I was interviewed some time ago over email by Paul Bradshaw for a series on people who had started or were running (hyper-) local blogs. It's up now on Online Journalism Blog, and is the nearest I think I've got to the reason why I (at least) persist in this area — the other pieces give most of the other reasons by other peoples. [link]
Hyperlocal voices: Jon Bounds of Birmingham: It’s Not Shit
What does hyperlocal mean? And what does that mean for news?
Local is local for different people for different reasons — some to do with legislature, economics, transport, facilities, people, even “community” (another word with little definite meaning). Local in newsgathering has been based upon technologies (eg transmitter placement) or economies of scale (how many towns can a newspaper serve on the same staff?) — but with those areas no longer valid, how is news to be gathered and published.
Hyperlocal is the buzzword that being used to describe those new models — “The term “hyperlocal” is sometimes used to refer to news coverage of community-level events.” (Wikipedia). Community in this sense has no real definition — except that it’s assumed to be smaller than the “local” of the traditional news gatherer.

> [Exercise a]
Reproduce the passage on hyperlocal news verbatim from "Local is local" to "gathered and published.".

(Collected data)
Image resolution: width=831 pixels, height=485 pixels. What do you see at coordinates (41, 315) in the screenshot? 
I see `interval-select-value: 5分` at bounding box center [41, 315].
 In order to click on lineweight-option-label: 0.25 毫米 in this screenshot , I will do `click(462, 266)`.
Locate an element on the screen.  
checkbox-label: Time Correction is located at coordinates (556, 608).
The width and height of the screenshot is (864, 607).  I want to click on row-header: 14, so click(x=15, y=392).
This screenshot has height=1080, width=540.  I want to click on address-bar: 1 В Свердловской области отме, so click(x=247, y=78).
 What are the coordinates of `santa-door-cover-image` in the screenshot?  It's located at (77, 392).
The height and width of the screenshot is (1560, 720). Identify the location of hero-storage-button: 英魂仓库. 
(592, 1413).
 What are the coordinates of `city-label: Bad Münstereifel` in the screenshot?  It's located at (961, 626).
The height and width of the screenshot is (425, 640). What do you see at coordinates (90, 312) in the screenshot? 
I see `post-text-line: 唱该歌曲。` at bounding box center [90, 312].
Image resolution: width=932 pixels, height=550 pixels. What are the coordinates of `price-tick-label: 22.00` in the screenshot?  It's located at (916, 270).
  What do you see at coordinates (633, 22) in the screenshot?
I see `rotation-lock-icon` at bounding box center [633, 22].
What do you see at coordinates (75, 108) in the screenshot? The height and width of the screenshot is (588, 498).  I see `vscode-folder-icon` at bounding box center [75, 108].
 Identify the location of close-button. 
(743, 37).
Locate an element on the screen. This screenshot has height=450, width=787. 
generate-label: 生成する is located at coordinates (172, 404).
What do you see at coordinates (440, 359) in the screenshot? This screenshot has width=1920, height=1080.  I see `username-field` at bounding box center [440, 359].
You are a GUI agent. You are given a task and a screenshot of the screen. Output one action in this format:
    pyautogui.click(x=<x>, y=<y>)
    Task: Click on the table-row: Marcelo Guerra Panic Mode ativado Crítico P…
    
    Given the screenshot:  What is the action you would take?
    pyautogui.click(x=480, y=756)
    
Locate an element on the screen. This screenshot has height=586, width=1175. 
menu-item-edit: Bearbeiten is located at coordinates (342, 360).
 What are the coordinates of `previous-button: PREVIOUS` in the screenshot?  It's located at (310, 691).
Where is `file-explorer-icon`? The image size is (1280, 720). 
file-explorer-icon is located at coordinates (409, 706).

> [Exercise b]
Put the listing, from its first line through the line containing "What do you see at coordinates (440, 359)", into a numbered list that skips blank lines and includes nothing beyond that range.

> [Exercise result a]
Local is local for different people for different reasons — some to do with legislature, economics, transport, facilities, people, even “community” (another word with little definite meaning). Local in newsgathering has been based upon technologies (eg transmitter placement) or economies of scale (how many towns can a newspaper serve on the same staff?) — but with those areas no longer valid, how is news to be gathered and published.

> [Exercise result b]
1. Image resolution: width=831 pixels, height=485 pixels. What do you see at coordinates (41, 315) in the screenshot? 
2. I see `interval-select-value: 5分` at bounding box center [41, 315].
3.  In order to click on lineweight-option-label: 0.25 毫米 in this screenshot , I will do `click(462, 266)`.
4. Locate an element on the screen.  
5. checkbox-label: Time Correction is located at coordinates (556, 608).
6. The width and height of the screenshot is (864, 607).  I want to click on row-header: 14, so click(x=15, y=392).
7. This screenshot has height=1080, width=540.  I want to click on address-bar: 1 В Свердловской области отме, so click(x=247, y=78).
8.  What are the coordinates of `santa-door-cover-image` in the screenshot?  It's located at (77, 392).
9. The height and width of the screenshot is (1560, 720). Identify the location of hero-storage-button: 英魂仓库. 
10. (592, 1413).
11.  What are the coordinates of `city-label: Bad Münstereifel` in the screenshot?  It's located at (961, 626).
12. The height and width of the screenshot is (425, 640). What do you see at coordinates (90, 312) in the screenshot? 
13. I see `post-text-line: 唱该歌曲。` at bounding box center [90, 312].
14. Image resolution: width=932 pixels, height=550 pixels. What are the coordinates of `price-tick-label: 22.00` in the screenshot?  It's located at (916, 270).
15.   What do you see at coordinates (633, 22) in the screenshot?
16. I see `rotation-lock-icon` at bounding box center [633, 22].
17. What do you see at coordinates (75, 108) in the screenshot? The height and width of the screenshot is (588, 498).  I see `vscode-folder-icon` at bounding box center [75, 108].
18.  Identify the location of close-button. 
19. (743, 37).
20. Locate an element on the screen. This screenshot has height=450, width=787. 
21. generate-label: 生成する is located at coordinates (172, 404).
22. What do you see at coordinates (440, 359) in the screenshot? This screenshot has width=1920, height=1080.  I see `username-field` at bounding box center [440, 359].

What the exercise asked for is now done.